File descriptor and process relation - c

Do file descriptor are with respect to the processes or with respect to the operating system? What I basically want to know is if in a c program I open a file and that file gets assigned a file descriptor value lets say, 103, so when I open a file with file descriptor 103 in some other c program would I be referring to the same file or some other?

Each Process will be having its own file descriptor table. Its processor specific, if you change the fd it will be valid only to that process it wont affect the other processes in the system. once process is terminated fd will be discarded.
What if I fork a new process from the process I opened that file?
Current File description table i.e the table before fork system call will be inherited to the child process.

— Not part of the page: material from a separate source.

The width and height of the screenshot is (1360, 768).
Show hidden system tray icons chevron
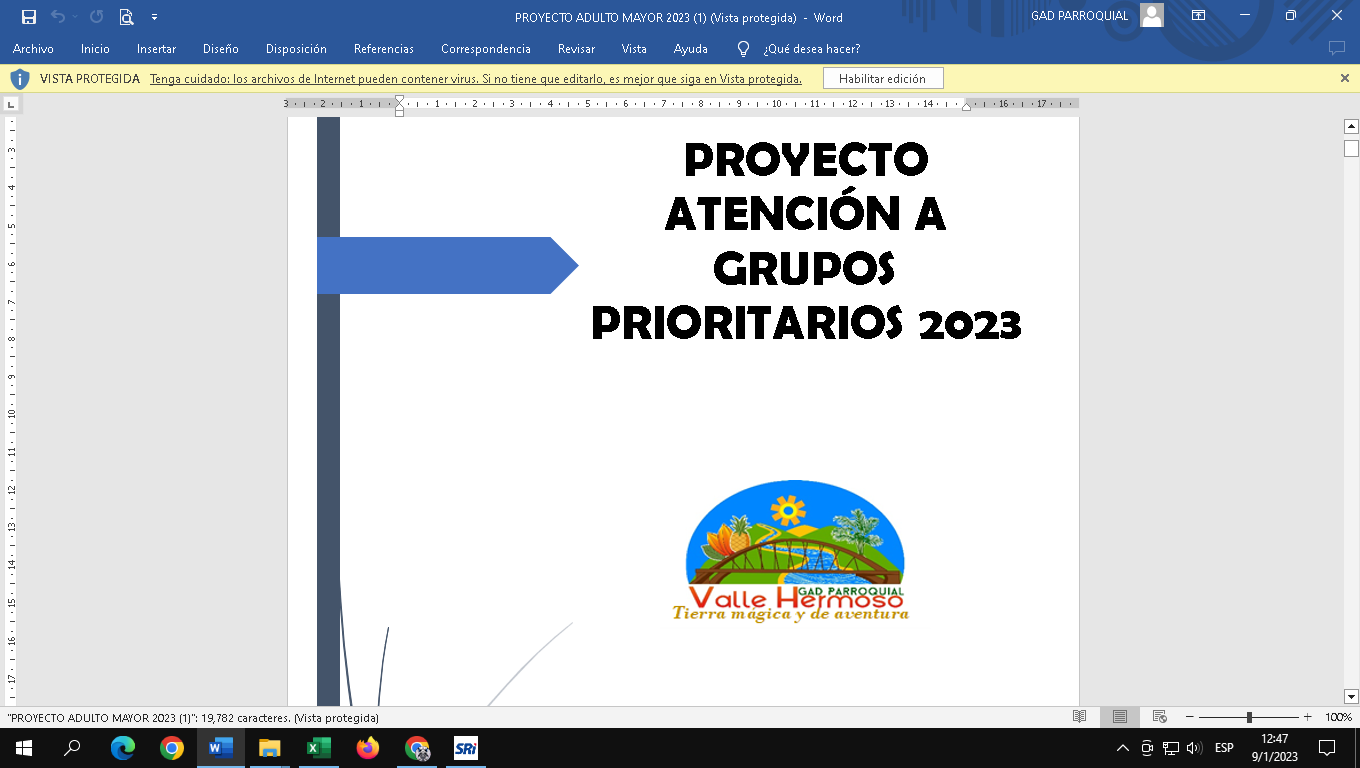pos(1122,748)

File descriptors are process specific created through open(). But you can open same file more than once by other processes with open(). In this way each process will have his own file descriptor for same file. File descriptors along with other resources pass through fork to child process.That means child process does not need to reopen same file which parent already has opened.

Related

Processes and a shared file descriptor

I have an application that creates multiple instances (processes) of itself and these processes have a shared data structure. In that struct there is a file descriptor used for logging data to file. There is a check in the logging function that checks to see if the file descriptor is -1 and if it is then it opens the file and sets the value of the shared file descriptor.
Other processes / threads do the same check but at this time the fd is != -1. So the file does not get opened. They then continue to writing to the file. The write fails most of the time and returns -1. When the write did not fail I checked the file path of the fd using readlink. The path was some other file than the log file.
I am assuming that this is because even though the file descriptor value was always 11, even in subsequent runs, that value refers to a different file for each process. So it is the eleventh file that process has open? So the log file is not even regarded as open for these processes and even if they do open the file the fd would be different.
So my question is this correct? My second question is how do I then re-implement this method given that multiple processes need to write to this log file. Would each process need to open that file.. or is there another way that is more efficient.. do I need to close the file so that other processes can open and write to it..?
EDIT:
The software is an open source software called filebench.
The file can be seen here.
Log method is filebench_log. Line 204 is the first check I mentioned where the file is opened. The write happens at line 293. The fd value is eleven among all processes and the value is the same: 11. It is actually shared through all processes and setup mostly here. The file is only opened once (verified via print statements).
The shared data struct that has the fd is called
filebench_shm
and the fd is
filebench_shm->shm_log_fd
EDIT 2:
The error message that I get is Bad file descriptor. Errno is 9.
EDIT 3:
So it seems that each process has a different index table for the fds. Wiki:
On Linux, the set of file descriptors open in a process can be accessed under the path /proc/PID/fd/, where PID is the process identifier.
So the issue that I am having is that for two processes with process IDs 101, 102 the file descriptor 11 is not the same for the two processes:
/proc/101/fd/11
/proc/102/fd/11
I have a shared data structure between these processes.. is there another way I can share an open file between them other than an fd since that doesn't work?
It seems that it would be simplest to open the file before spawning the new processes. This avoids all the coordination complexity regarding opening the file by centralizing it to one time and place.
I originally wrote this as a solution:
Create a shared memory segment.
Put the file descriptor variable in the segment.
Put a mutex semaphore in the segment
Each process accesses the file descriptor in the segment. If it is not open, lock the semaphore, check if it is open, and if not open the
file. Release the mutex.
That way all processes share the same file descriptor.
But this assumes that the the underlying file descriptor object is also in the shared memory, which I think it is not.
Instead, use the open then fork method mentioned in the other answer, or have each process open the file and use flock to serialize access when needed.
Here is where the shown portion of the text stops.